Now that we have constructed a model and collected the training data along with its feature and labels, we will train the model by reshaping and scaling our training data to be fed to the model and defining a function get_features to return the features of the preprocessed training data when called.

The main concept is stacking of convolutional layers to create deep neural networks.We used VGG16 (Visual Group Geaometry 16) model to create a neural network layer.

import tensorflow as tf

for feature , label in training_data:

X = np.array(x).reshape(-1,img_size,img_size,3)#1 is for grayscale for bgr/rgb 3

train_imgs_scaled = X.astype('float32')
train_imgs_scaled /= 255

batch_size = 30
num_classes = 5
epochs = 30
input_shape = (150, 150, 3)
vgg = tf.keras.applications.InceptionV3(
    include_top=True, weights='imagenet', input_tensor=None, input_shape=input_shape,
    pooling=None, classes=1000, classifier_activation='softmax'
vgg = vgg16.VGG16(include_top=False, weights='imagenet', 
output = vgg.layers[-1].output
output = keras.layers.Flatten()(output)

vgg_model = Model(vgg.input, output)
vgg_model.trainable = False

for layer in vgg_model.layers:
    layer.trainable = False

def get_features(model, input_imgs):
    features = model.predict(input_imgs, verbose=0)
    return features
train_features_vgg = get_features(vgg_model, train_imgs_scaled)

input_shape = vgg_model.output_shape[1]
model = Sequential()
model.add(Dense(512, activation='relu', input_dim=input_shape))
model.add(Dense(512, activation='relu'))
model.add(Dense(3, activation='softmax'))

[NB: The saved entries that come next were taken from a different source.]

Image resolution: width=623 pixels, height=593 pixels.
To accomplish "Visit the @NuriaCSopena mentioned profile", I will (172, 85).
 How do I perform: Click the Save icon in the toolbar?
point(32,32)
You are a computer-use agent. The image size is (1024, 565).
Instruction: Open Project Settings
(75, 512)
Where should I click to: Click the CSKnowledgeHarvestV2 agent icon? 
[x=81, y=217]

history = model.fit(x=train_features_vgg, y=y,

The function Sequential( ) is used to group a linear stack of layers into a tf.keras.Model.

We defined an instance of Sequential named 'model' and using it we added 3 hidden layers to the neural network. The first two layers have 'relu' as their activation function and the last one has 'softmax' as its activation function. We then combined all the layers using model.compile and trained the model on our training data.

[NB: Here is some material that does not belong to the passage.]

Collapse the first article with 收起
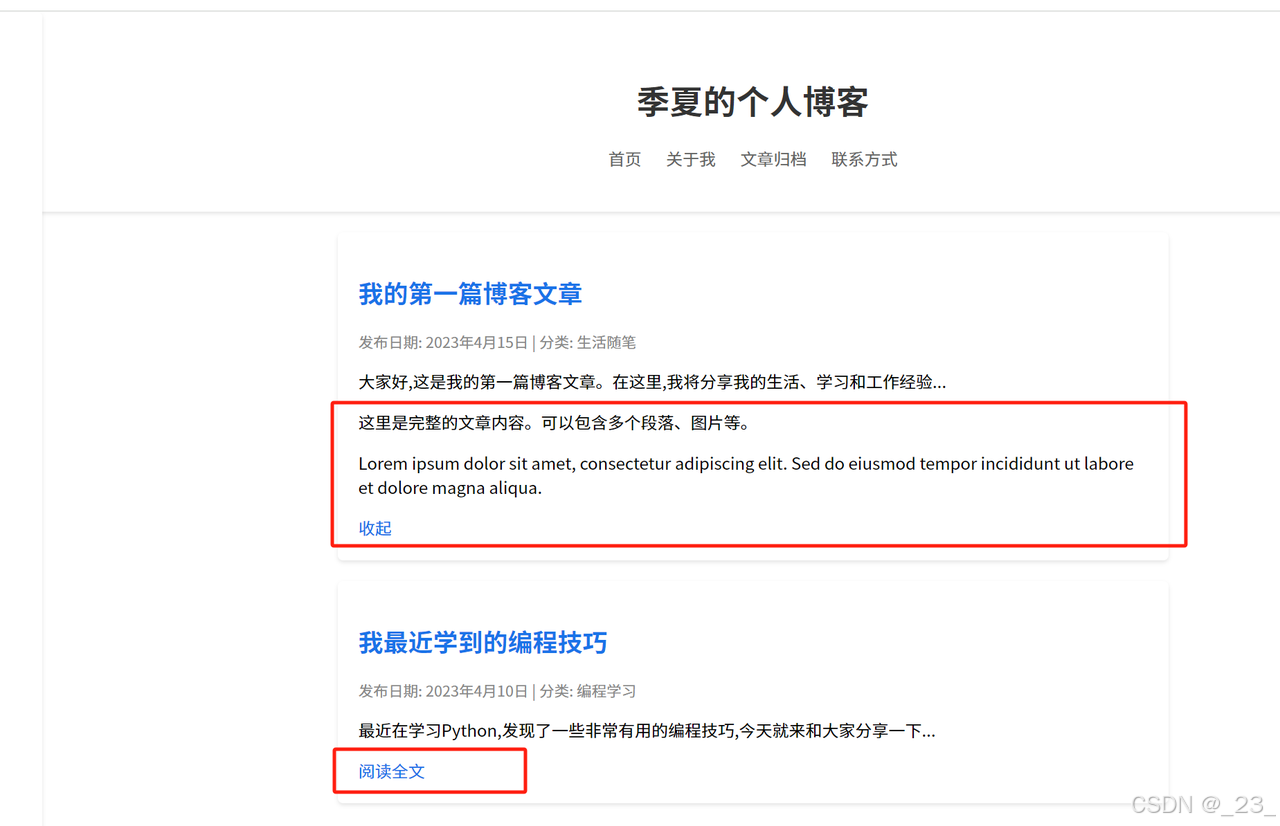Screen dimensions: 1280x826 pos(375,528)
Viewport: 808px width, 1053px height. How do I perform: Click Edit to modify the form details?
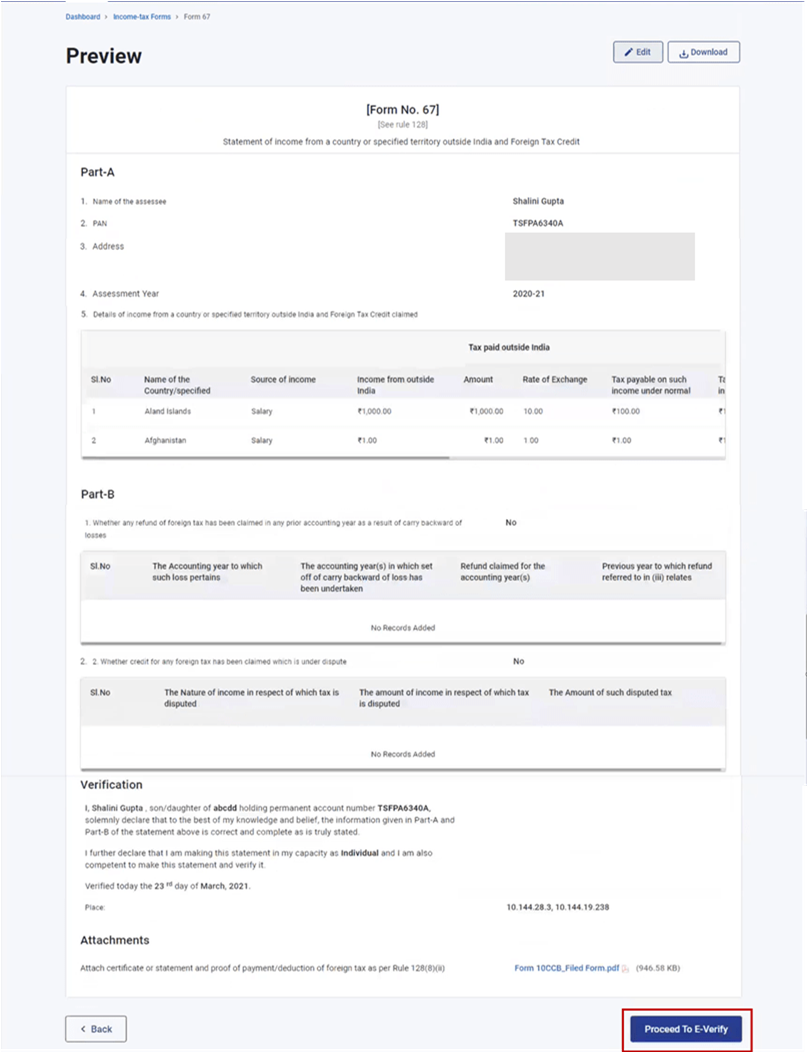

We will now check the accuracy and loss of the model and will plot the same.

f, (ax1, ax2) = plt.subplots(1, 2, figsize=(12, 4))
t = f.suptitle('Performance', fontsize=12)
f.subplots_adjust(top=0.85, wspace=0.3)

epoch_list = list(range(1,31))
ax1.plot(epoch_list, history.history['accuracy'], label='Train Accuracy')
ax1.plot(epoch_list, history.history['val_accuracy'], label='Validation Accuracy')
ax1.set_xticks(np.arange(0, 31, 5))
ax1.set_ylabel('Accuracy Value')
l1 = ax1.legend(loc="best")

ax2.plot(epoch_list, history.history['loss'], label='Train Loss')
ax2.plot(epoch_list, history.history['val_loss'], label='Validation Loss')
ax2.set_xticks(np.arange(0, 31, 5))
ax2.set_ylabel('Loss Value')
l2 = ax2.legend(loc="best")

We can see that our model is almost accurate on training data.